What you said has been in the minds of these researchers as well as all the cardiologists
for a long time.
So far this study says that the lower the LDL is, the better.
They have not found the lower limit of the LDL below which is dangerous.
ORIGINAL ARTICLE
Evolocumab and Clinical Outcomes in Patients with Cardiovascular Disease
Marc S. Sabatine, M.D., M.P.H., Robert P. Giugliano, M.D., Anthony C. Keech, M.D., Narimon Honarpour, M.D., Ph.D., Stephen D. Wiviott, M.D., Sabina A. Murphy, M.P.H., Julia F. Kuder, M.A., Huei Wang, Ph.D., Thomas Liu, Ph.D., Scott M. Wasserman, M.D., Peter S. Sever, Ph.D., F.R.C.P., and Terje R. Pedersen, M.D., for the FOURIER Steering Committee and Investigators*
March 17, 2017DOI: 10.1056/NEJMoa1615664
Comments open through March 24, 2017
BACKGROUND
Evolocumab is a monoclonal antibody that inhibits proprotein convertase subtilisin–kexin type 9 (PCSK9) and lowers low-density lipoprotein (LDL) cholesterol levels by approximately 60%. Whether it prevents cardiovascular events is uncertain.

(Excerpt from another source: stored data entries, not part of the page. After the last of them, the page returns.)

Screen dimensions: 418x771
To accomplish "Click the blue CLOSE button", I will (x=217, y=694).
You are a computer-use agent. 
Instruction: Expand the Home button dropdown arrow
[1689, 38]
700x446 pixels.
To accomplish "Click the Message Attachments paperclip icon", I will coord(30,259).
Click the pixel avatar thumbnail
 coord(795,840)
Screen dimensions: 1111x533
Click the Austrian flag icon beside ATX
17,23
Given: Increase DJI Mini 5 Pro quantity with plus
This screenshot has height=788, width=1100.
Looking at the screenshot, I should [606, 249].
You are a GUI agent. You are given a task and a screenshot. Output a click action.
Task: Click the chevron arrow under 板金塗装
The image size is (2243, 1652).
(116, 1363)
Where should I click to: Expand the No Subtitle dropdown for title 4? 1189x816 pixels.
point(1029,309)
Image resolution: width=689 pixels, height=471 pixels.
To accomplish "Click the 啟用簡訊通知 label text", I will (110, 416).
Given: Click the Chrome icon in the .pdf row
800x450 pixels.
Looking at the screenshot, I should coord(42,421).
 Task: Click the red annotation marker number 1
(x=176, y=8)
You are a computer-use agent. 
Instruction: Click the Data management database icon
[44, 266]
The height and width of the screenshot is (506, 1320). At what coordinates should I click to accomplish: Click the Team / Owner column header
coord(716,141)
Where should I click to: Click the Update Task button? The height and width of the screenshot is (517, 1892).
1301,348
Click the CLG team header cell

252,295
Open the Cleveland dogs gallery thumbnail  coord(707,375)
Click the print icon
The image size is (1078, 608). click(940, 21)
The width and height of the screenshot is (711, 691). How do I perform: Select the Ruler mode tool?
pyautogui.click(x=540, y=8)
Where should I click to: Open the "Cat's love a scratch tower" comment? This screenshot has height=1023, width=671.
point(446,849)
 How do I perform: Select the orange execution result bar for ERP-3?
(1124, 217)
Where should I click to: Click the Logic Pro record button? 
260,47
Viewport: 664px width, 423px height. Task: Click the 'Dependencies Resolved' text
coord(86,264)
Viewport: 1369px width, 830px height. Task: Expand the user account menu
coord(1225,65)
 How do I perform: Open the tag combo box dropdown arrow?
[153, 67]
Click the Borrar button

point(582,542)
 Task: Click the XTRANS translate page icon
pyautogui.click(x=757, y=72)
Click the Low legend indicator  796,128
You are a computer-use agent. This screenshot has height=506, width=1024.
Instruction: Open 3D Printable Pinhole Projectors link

Full Text of Background...
METHODS
We conducted a randomized, double-blind, placebo-controlled trial involving 27,564 patients with atherosclerotic cardiovascular disease and LDL cholesterol levels of 70 mg per deciliter (1.8 mmol per liter) or higher who were receiving statin therapy. Patients were randomly assigned to receive evolocumab (either 140 mg every 2 weeks or 420 mg monthly) or matching placebo as subcutaneous injections. The primary efficacy end point was the composite of cardiovascular death, myocardial infarction, stroke, hospitalization for unstable angina, or coronary revascularization. The key secondary efficacy end point was the composite of cardiovascular death, myocardial infarction, or stroke. The median duration of follow-up was 2.2 years.
Full Text of Methods...
RESULTS
At 48 weeks, the least-squares mean percentage reduction in LDL cholesterol levels with evolocumab, as compared with placebo, was 59%, from a median baseline value of 92 mg per deciliter (2.4 mmol per liter) to 30 mg per deciliter (0.78 mmol per liter) (P<0.001). Relative to placebo, evolocumab treatment significantly reduced the risk of the primary end point (1344 patients [9.8%] vs. 1563 patients [11.3%]; hazard ratio, 0.85; 95% confidence interval [CI], 0.79 to 0.92; P<0.001) and the key secondary end point (816 [5.9%] vs. 1013 [7.4%]; hazard ratio, 0.80; 95% CI, 0.73 to 0.88; P<0.001). The results were consistent across key subgroups, including the subgroup of patients in the lowest quartile for baseline LDL cholesterol levels (median, 74 mg per deciliter [1.9 mmol per liter]). There was no significant difference between the study groups with regard to adverse events (including new-onset diabetes and neurocognitive events), with the exception of injection-site reactions, which were more common with evolocumab (2.1% vs. 1.6%).
Full Text of Results...
CONCLUSIONS
In our trial, inhibition of PCSK9 with evolocumab on a background of statin therapy lowered LDL cholesterol levels to a median of 30 mg per deciliter (0.78 mmol per liter) and reduced the risk of cardiovascular events. These findings show that patients with atherosclerotic cardiovascular disease benefit from lowering of LDL cholesterol levels below current targets. (Funded by Amgen; FOURIER ClinicalTrials.gov number, NCT01764633.)